Written problem 1: Please retype the stretch of the VCS agents page from "Configuring Agent Pools" through "be found here.", keeping every word and mark unchanged.
Written problem 2:
Answer these from the VCS agents page:
(a) Which VCS providers can VCS agents be used with?
(b) What is the minimum agent version for ARM64 support?
(c) What command shows the logs for an agent running in Docker?

Given passage:
####

VCS Agents
Overview
Scalr relies on access to VCS providers to pull Terraform or OpenTofu code to workspaces, populate the module registry, or pull in OPA policies. If you have a VCS provider that is behind a firewall, it is unlikely that you'll want to open it to scalr.io and expose it to the internet. VCS agents create a relay between the VCS provider and scalr.io so that the VCS provider only needs to connect to the agent, and the agent has an HTTPS connection to scalr.io. VCS agents can be used with GitHub Enterprise, GitLab Enterprise, and Bitbucket Datacenter.
Configuring Agent Pools
Prerequisites:
- Run and VCS agents SHOULD NOT be deployed on the same infrastructure.
- Agents can be deployed on:
- Rocky Linux 9.x
- Ubuntu 20.04/22.04
- Docker (version 18+) containers
- Kubernetes - The helm chart for Kubernetes can be found here.
- ARM64 is supported - Minimum agent version is 0.43.0, and the golden image must be used.
- The agents must have HTTPS connections to
*scalr.io
and*docker.io
.
Agent pools are created at the account scope and can be made the default for the entire account or linked to specific workspaces. To create a pool, go to the account scope, expand the inventory menu, and click agent pools. Select VCS, and then follow the in-app instructions:

Once the agent is registered, you can now set up the VCS provider and select the agent as the last step of the VCS setup:

Managing Agent Pools
Once a pool is created, you can check the status of agents in the pool:

Logs
The logs for the agents can be seen by running the following commands depending on the platform the agent is running on:
- VM:
journalctl -xe -u scalr-agent > scalr_agent.logs
- Docker:
docker logs <container-name>
- Kubernetes:
kubectl logs <POD_NAME>
Adding a CA bundle
The instructions below are for VM or Docker-based deployments. For Kubernetes-based agents, use the agent.container_task_ca_cert
setting in the helm chart to path to the certificate. See more here.
To configure SSL certificates globally, use the SCALR_CA_CERT
variable option. To configure SSL certificates only for isolated containers for the tasks (e.g. tofu/terraform/infracost operations), set the SCALR_CONTAINER_TASK_CA_CERT
option.
The CA file can be located on the agent's VM, allowing a certificate to be selected by its file path. If the agent is running within Docker, ensure the certificate is mounted into the agent container.

####

Provided material:
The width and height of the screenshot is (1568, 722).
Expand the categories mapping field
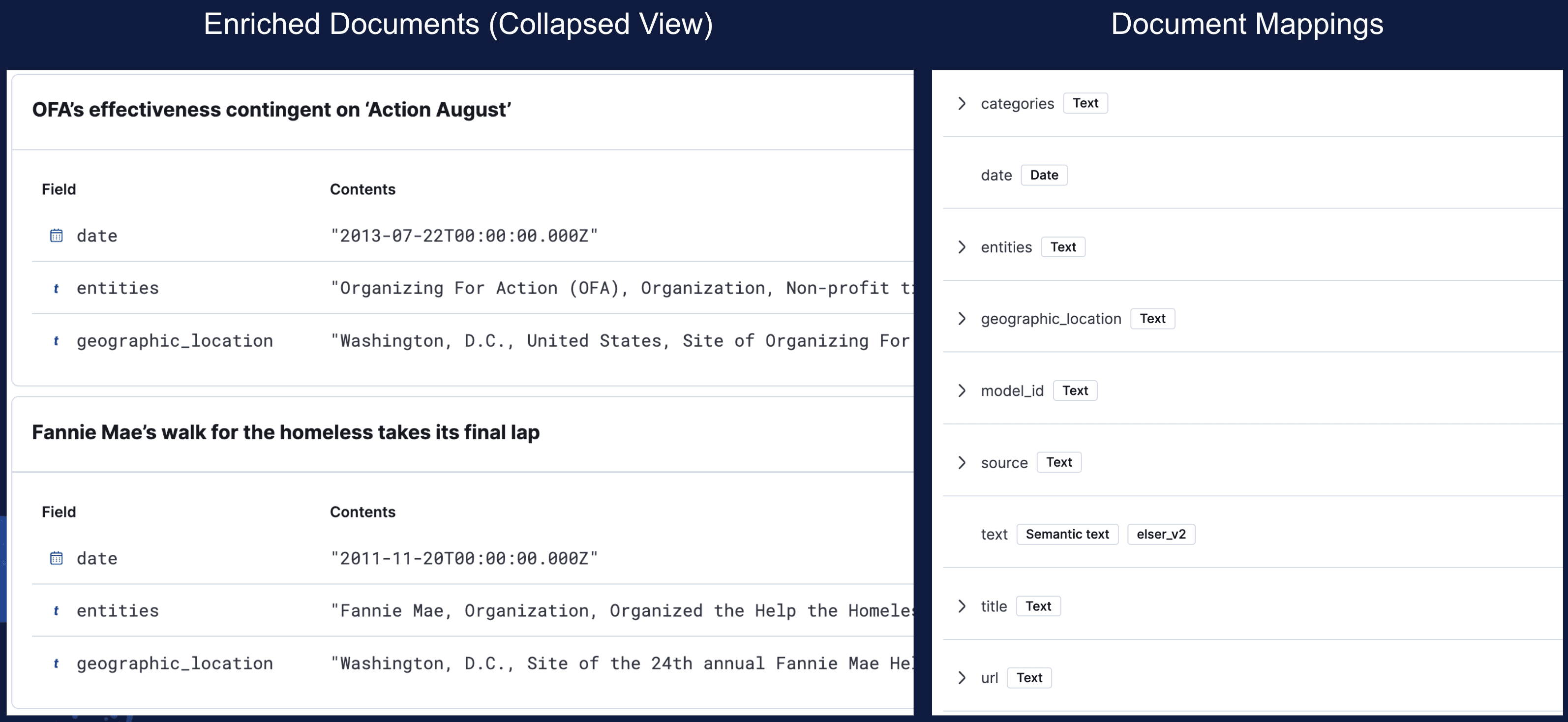[962, 103]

####

Answer 1:
Configuring Agent Pools
Prerequisites:
- Run and VCS agents SHOULD NOT be deployed on the same infrastructure.
- Agents can be deployed on:
- Rocky Linux 9.x
- Ubuntu 20.04/22.04
- Docker (version 18+) containers
- Kubernetes - The helm chart for Kubernetes can be found here.

Answer 2:
(a) GitHub Enterprise, GitLab Enterprise, and Bitbucket Datacenter
(b) 0.43.0
(c) docker logs <container-name>